• _EXERCISE INSTRUCTIONS_: Please lay out the records from the line containing "Given: Click the" down through the line containing "Looking at the screenshot, I should (24, 278)." as a two-column CSV with the headers instruction and answer, one row per record. Put the record's text and its answer each in a single quoted field, with line breaks replaced by spaces.

• _MATERIAL TO PROCESS_:
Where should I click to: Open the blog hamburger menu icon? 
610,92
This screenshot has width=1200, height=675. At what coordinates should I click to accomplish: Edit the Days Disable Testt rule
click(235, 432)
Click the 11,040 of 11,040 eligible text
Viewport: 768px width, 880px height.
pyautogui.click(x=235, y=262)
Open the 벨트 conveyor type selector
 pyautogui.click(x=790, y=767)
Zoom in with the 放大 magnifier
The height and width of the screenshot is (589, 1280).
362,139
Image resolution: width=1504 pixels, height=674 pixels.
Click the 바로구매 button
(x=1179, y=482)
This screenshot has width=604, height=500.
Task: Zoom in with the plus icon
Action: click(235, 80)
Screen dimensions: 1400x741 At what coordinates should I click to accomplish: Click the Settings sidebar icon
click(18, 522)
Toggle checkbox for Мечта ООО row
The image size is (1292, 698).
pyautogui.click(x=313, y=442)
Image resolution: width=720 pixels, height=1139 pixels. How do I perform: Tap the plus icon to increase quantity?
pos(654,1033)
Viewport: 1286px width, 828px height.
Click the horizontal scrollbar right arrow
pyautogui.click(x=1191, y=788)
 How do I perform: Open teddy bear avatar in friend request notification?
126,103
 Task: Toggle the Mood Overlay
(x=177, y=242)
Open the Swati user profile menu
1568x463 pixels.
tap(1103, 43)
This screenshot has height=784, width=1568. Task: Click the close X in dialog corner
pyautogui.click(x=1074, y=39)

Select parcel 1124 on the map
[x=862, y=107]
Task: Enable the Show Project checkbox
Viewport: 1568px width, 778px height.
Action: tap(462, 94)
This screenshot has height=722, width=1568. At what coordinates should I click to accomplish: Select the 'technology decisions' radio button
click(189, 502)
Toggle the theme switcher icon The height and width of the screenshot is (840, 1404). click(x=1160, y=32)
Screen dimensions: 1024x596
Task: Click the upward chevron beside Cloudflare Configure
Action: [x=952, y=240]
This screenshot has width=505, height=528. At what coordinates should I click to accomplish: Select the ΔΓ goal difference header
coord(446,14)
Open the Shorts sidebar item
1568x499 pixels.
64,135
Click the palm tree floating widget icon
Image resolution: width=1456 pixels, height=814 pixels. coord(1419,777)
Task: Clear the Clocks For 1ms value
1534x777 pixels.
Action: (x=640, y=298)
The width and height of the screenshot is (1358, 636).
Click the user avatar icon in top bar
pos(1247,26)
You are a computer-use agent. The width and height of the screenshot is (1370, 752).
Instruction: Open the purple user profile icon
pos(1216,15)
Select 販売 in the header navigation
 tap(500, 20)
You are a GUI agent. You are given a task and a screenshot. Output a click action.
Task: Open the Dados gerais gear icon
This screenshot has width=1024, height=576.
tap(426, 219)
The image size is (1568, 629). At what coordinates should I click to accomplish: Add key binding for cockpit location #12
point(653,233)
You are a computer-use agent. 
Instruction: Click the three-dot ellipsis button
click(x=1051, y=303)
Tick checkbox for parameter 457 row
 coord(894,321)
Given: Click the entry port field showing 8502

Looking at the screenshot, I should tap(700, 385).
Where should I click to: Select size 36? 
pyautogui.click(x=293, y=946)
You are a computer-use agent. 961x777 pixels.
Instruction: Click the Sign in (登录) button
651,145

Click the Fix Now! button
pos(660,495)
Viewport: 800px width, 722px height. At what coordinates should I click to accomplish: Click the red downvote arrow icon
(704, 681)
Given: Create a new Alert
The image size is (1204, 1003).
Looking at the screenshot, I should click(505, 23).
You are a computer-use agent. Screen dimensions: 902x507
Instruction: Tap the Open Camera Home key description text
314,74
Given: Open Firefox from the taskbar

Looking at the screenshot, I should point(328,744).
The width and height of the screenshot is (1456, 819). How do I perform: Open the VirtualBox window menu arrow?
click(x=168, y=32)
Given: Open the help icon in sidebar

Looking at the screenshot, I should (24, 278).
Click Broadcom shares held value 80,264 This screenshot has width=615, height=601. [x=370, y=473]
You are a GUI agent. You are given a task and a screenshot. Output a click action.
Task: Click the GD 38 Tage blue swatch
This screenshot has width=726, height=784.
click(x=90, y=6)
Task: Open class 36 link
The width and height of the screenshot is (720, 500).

• _SOLVED EXERCISE_:
instruction,answer
"Given: Click the entry port field showing 8502","Looking at the screenshot, I should tap(700, 385)."
"Where should I click to: Select size 36?","pyautogui.click(x=293, y=946)"
"You are a computer-use agent. 961x777 pixels. Instruction: Click the Sign in (登录) button","651,145"
"Click the Fix Now! button","pos(660,495)"
"Viewport: 800px width, 722px height. At what coordinates should I click to accomplish: Click the red downvote arrow icon","(704, 681)"
"Given: Create a new Alert The image size is (1204, 1003).","Looking at the screenshot, I should click(505, 23)."
"You are a computer-use agent. Screen dimensions: 902x507 Instruction: Tap the Open Camera Home key description text","314,74"
"Given: Open Firefox from the taskbar","Looking at the screenshot, I should point(328,744)."
"The width and height of the screenshot is (1456, 819). How do I perform: Open the VirtualBox window menu arrow?","click(x=168, y=32)"
"Given: Open the help icon in sidebar","Looking at the screenshot, I should (24, 278)."